--- LISTED RECORDS Enclosed Below ---

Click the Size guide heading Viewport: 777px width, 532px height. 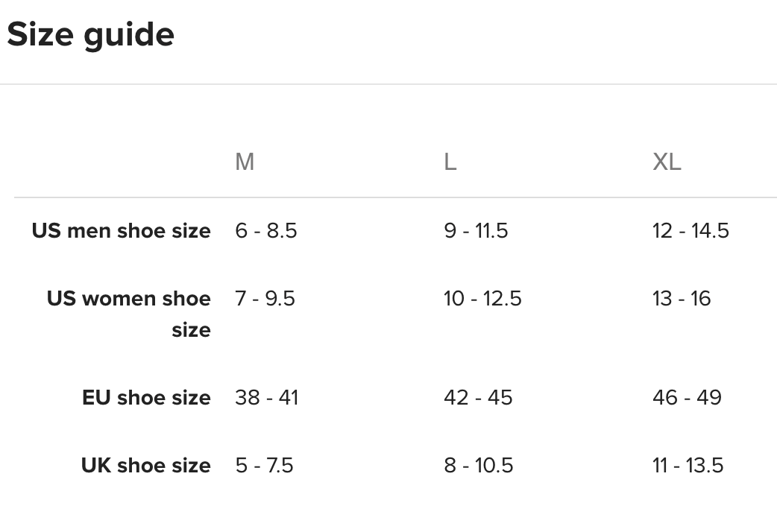(x=90, y=35)
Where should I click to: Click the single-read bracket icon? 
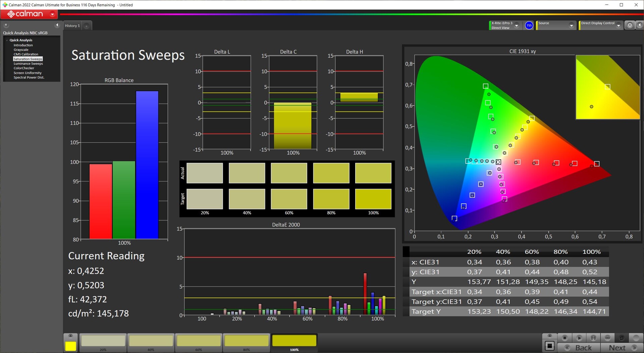[593, 338]
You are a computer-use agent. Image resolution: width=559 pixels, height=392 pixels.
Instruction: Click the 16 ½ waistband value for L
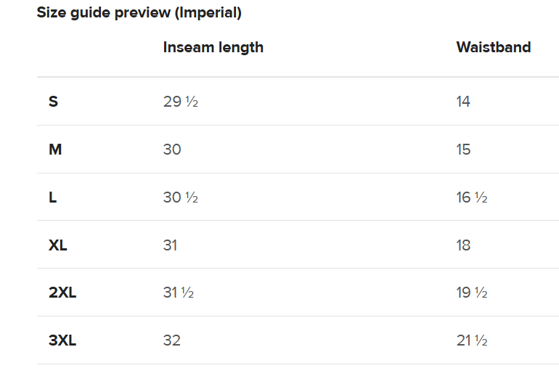click(471, 197)
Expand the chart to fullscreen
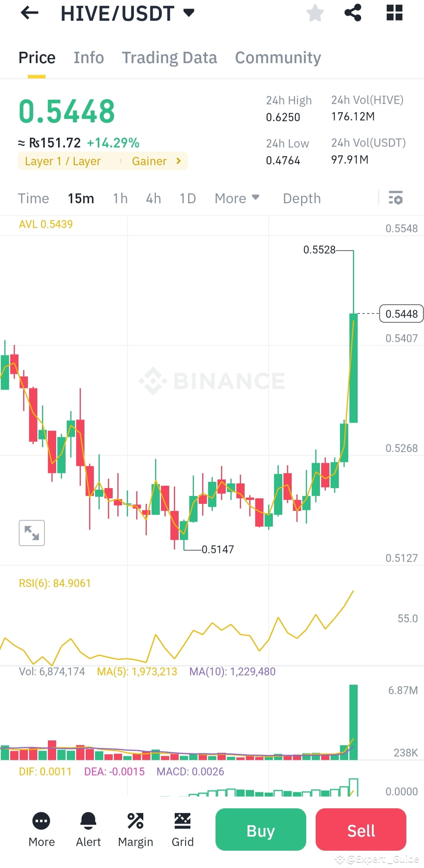The width and height of the screenshot is (424, 868). [31, 532]
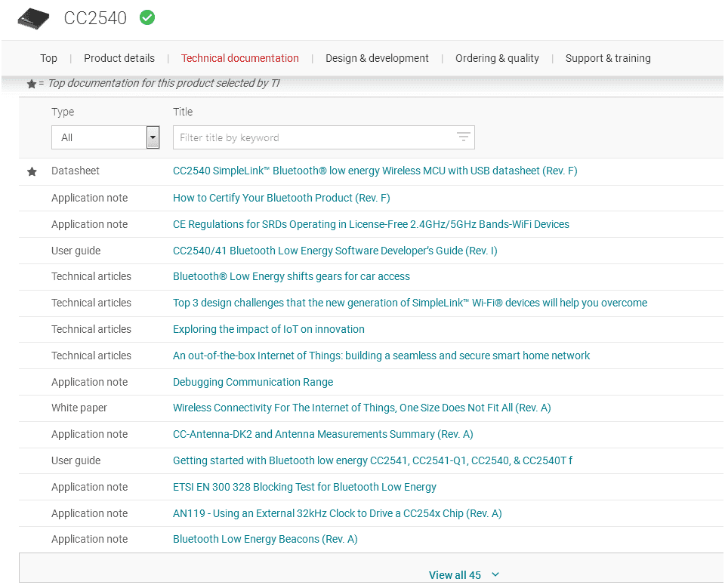Click the green verified checkmark icon
This screenshot has height=588, width=725.
147,17
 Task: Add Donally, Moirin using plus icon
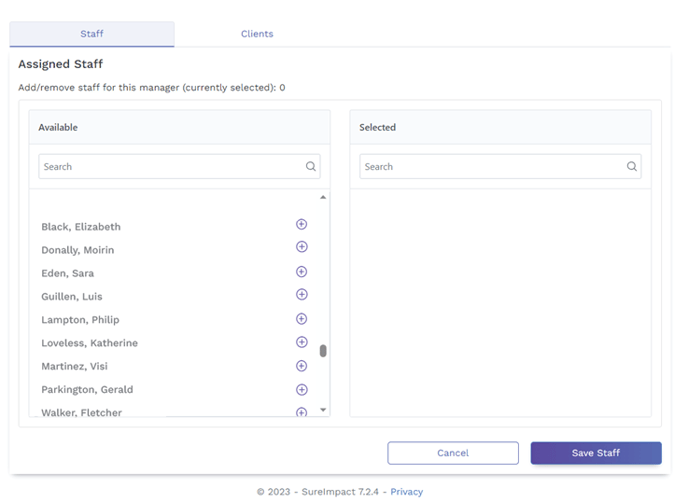[x=301, y=247]
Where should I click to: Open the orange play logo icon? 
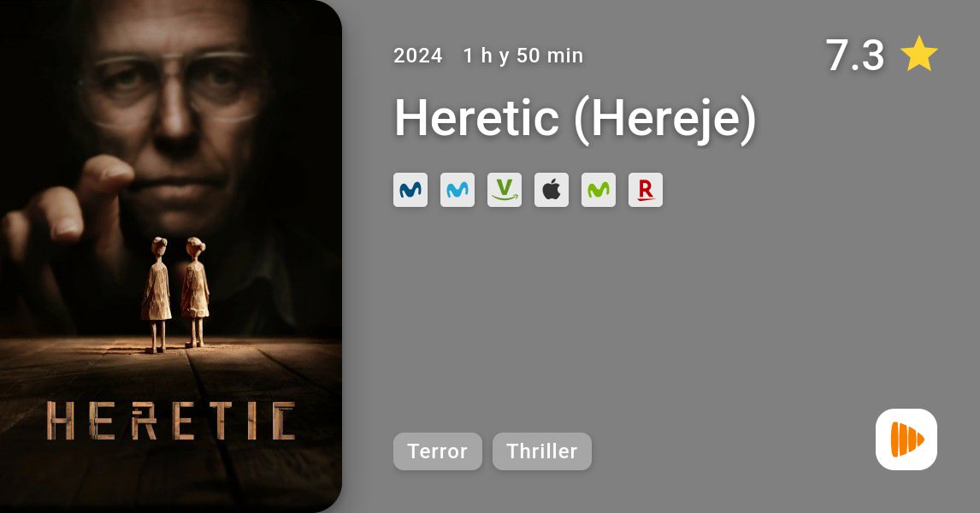coord(906,439)
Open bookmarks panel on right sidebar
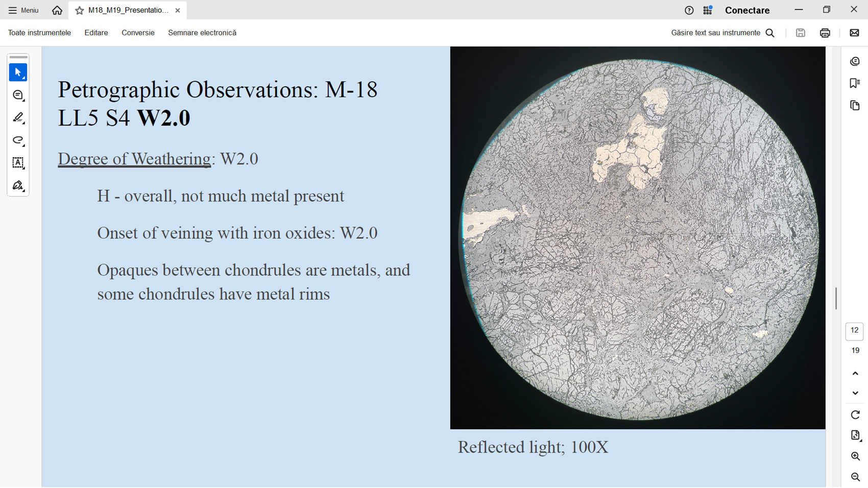The image size is (868, 488). (855, 83)
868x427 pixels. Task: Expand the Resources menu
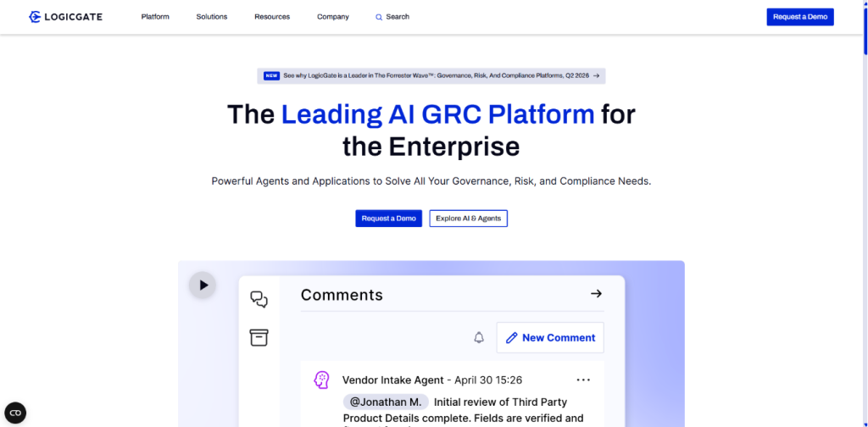272,17
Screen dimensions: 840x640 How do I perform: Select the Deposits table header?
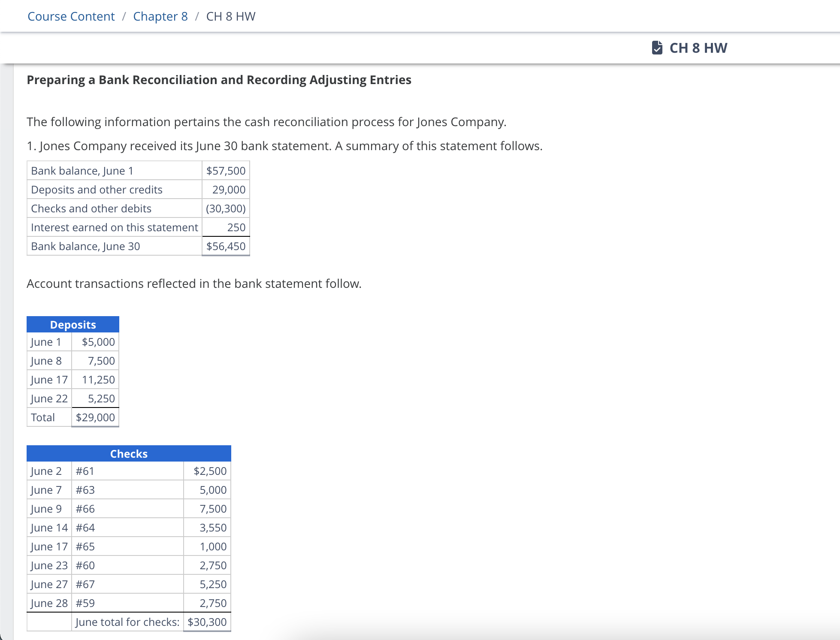point(73,324)
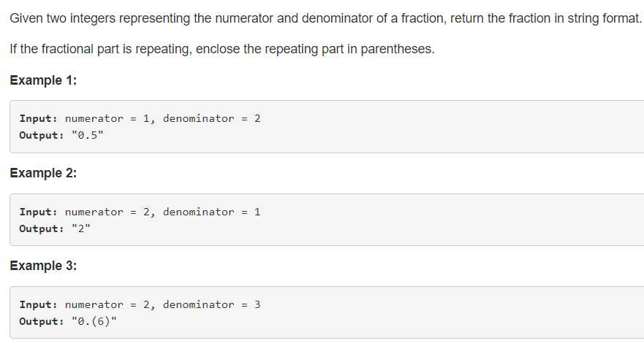This screenshot has height=346, width=644.
Task: Click the "Output:" label in Example 3
Action: click(42, 321)
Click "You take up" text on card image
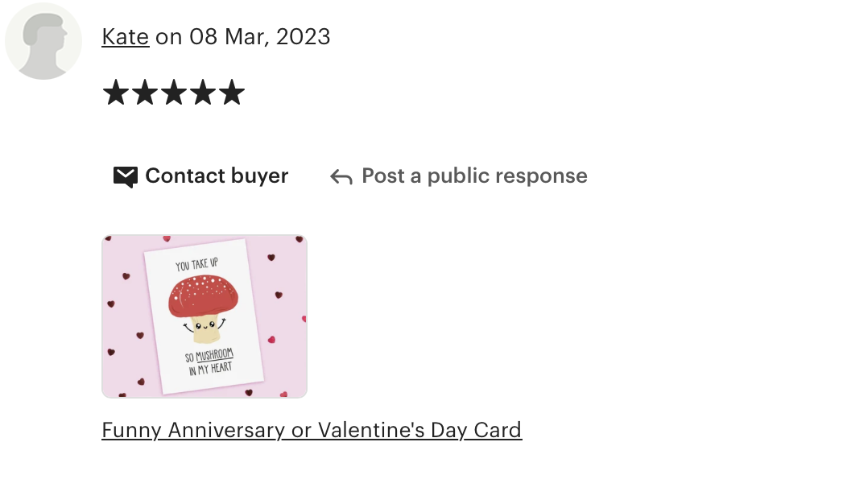This screenshot has width=847, height=504. pos(196,265)
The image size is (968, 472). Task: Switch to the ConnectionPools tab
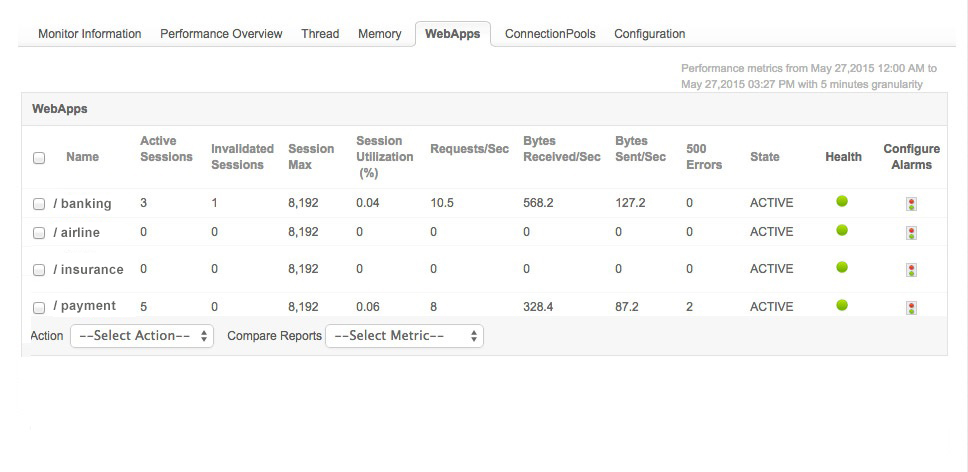pos(550,34)
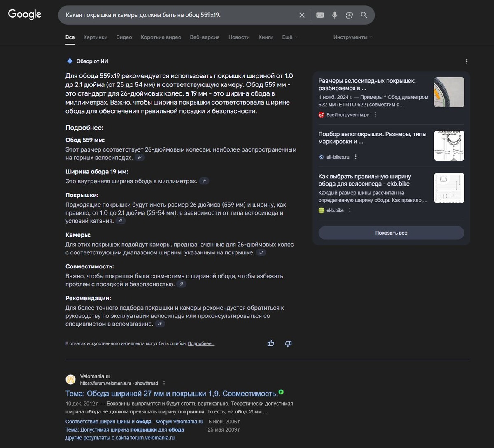Clear the search query with X icon
The width and height of the screenshot is (494, 448).
[302, 15]
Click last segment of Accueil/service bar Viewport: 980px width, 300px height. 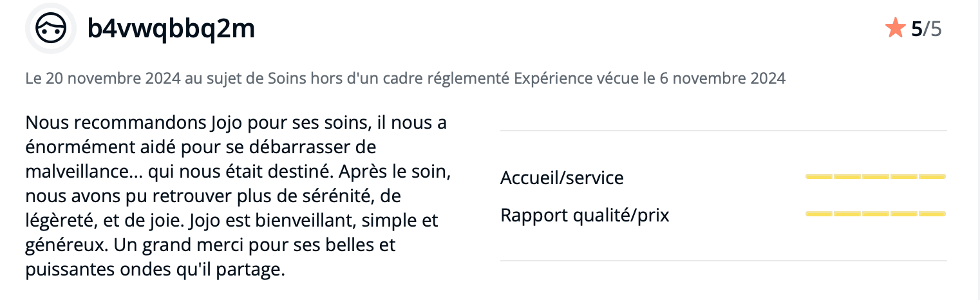(932, 176)
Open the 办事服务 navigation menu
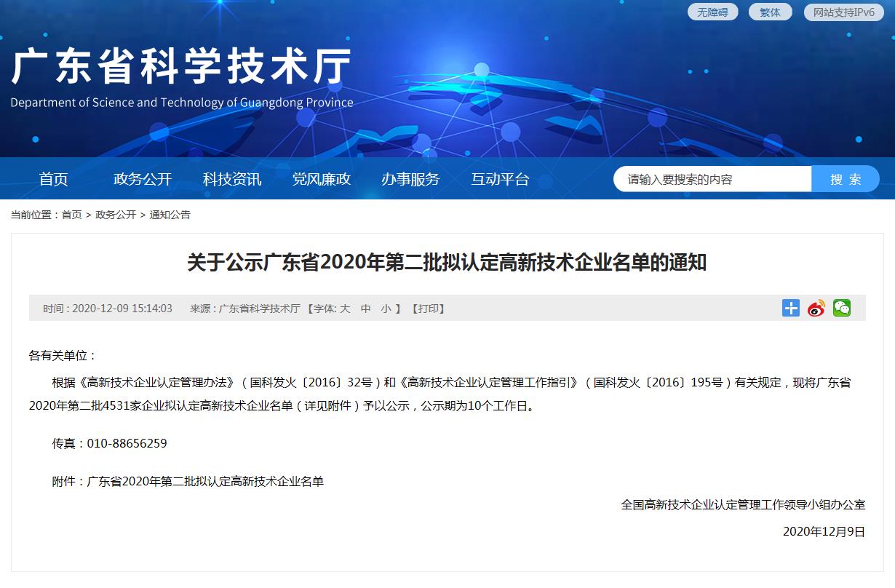Image resolution: width=895 pixels, height=588 pixels. click(x=412, y=178)
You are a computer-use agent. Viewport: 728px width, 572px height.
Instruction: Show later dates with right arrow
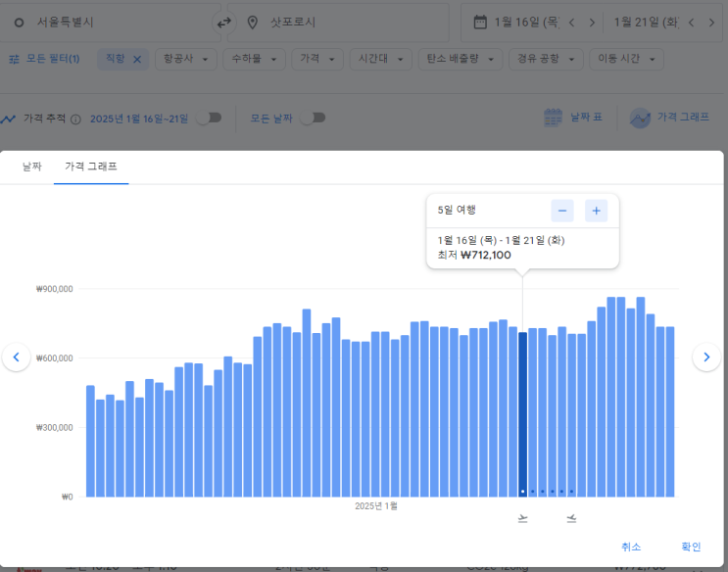706,358
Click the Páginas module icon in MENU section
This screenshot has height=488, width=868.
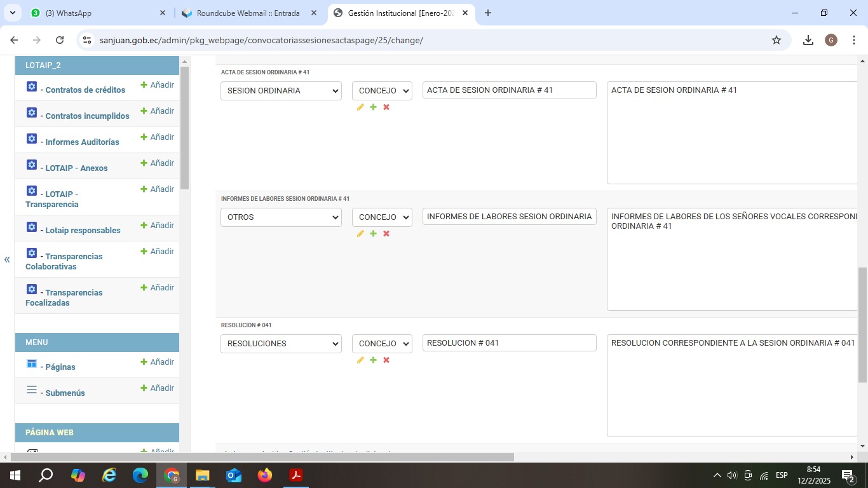(x=32, y=363)
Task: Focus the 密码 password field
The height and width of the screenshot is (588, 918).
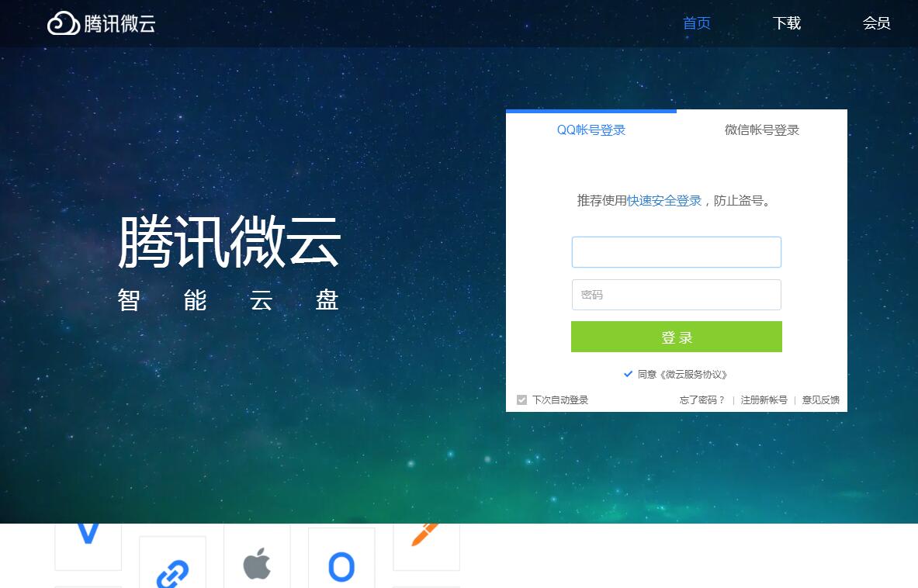Action: 676,294
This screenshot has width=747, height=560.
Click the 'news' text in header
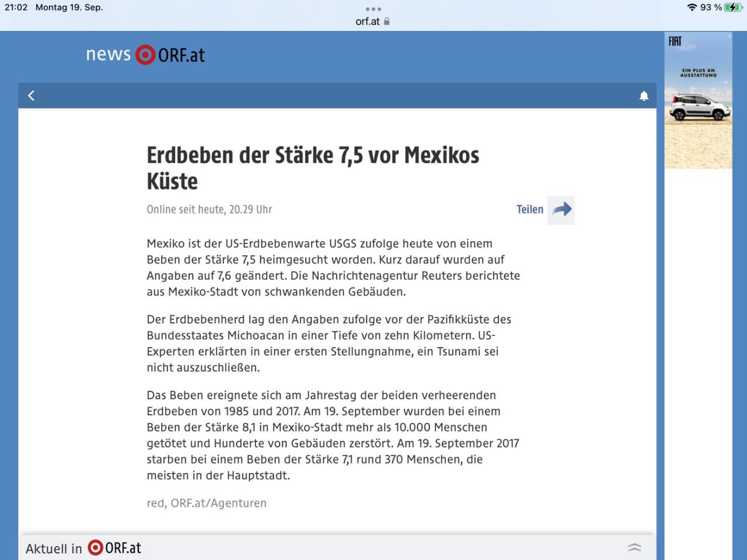108,54
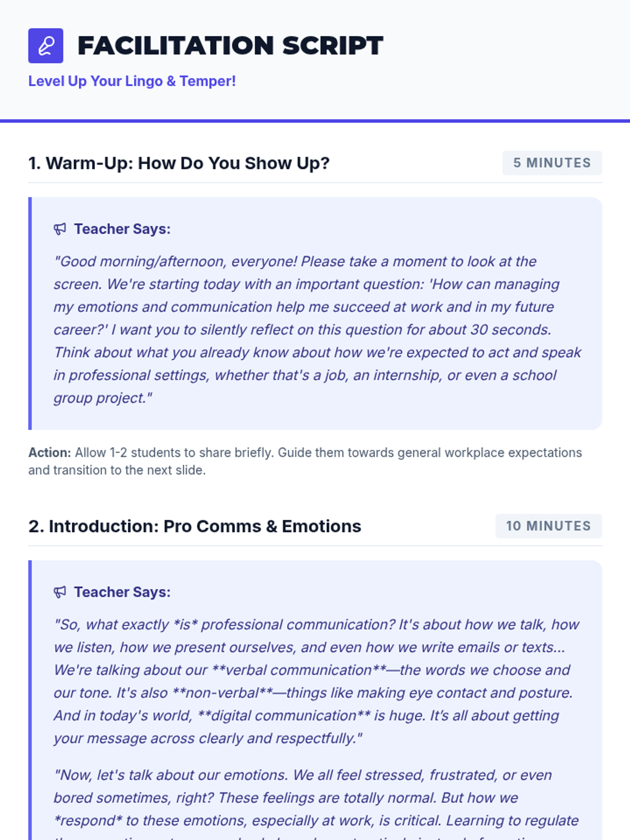The height and width of the screenshot is (840, 630).
Task: Click 'Teacher Says:' label in the Warm-Up box
Action: [122, 229]

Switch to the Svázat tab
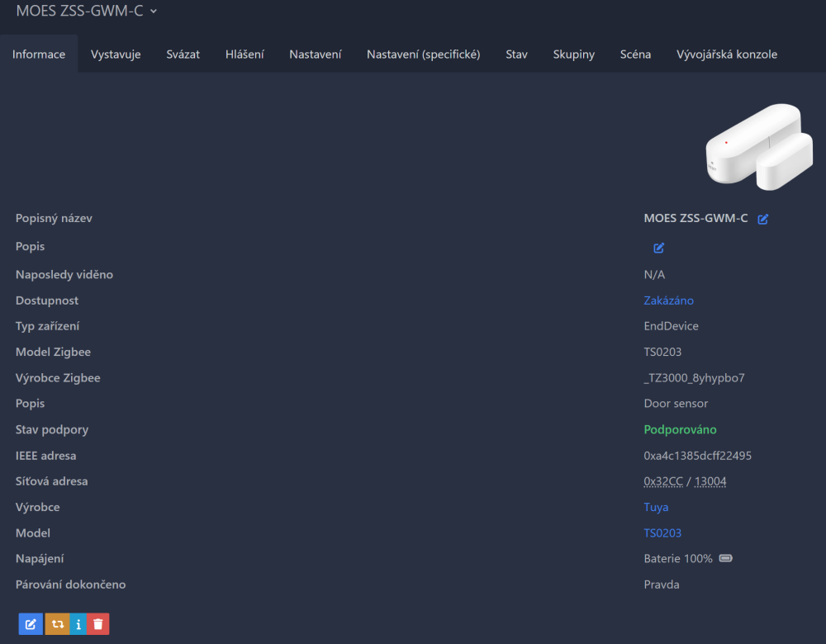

--- End of Enclosed LISTED RECORDS ---

▶ ACTIVITY:
Go through the entries above and report each line with the string "computer" in it.

▶ WRITTEN SOLUTION:
You are a computer-use agent. Image resolution: width=559 pixels, height=392 pixels.
You are a computer-use agent. Viewport: 728px width, 572px height.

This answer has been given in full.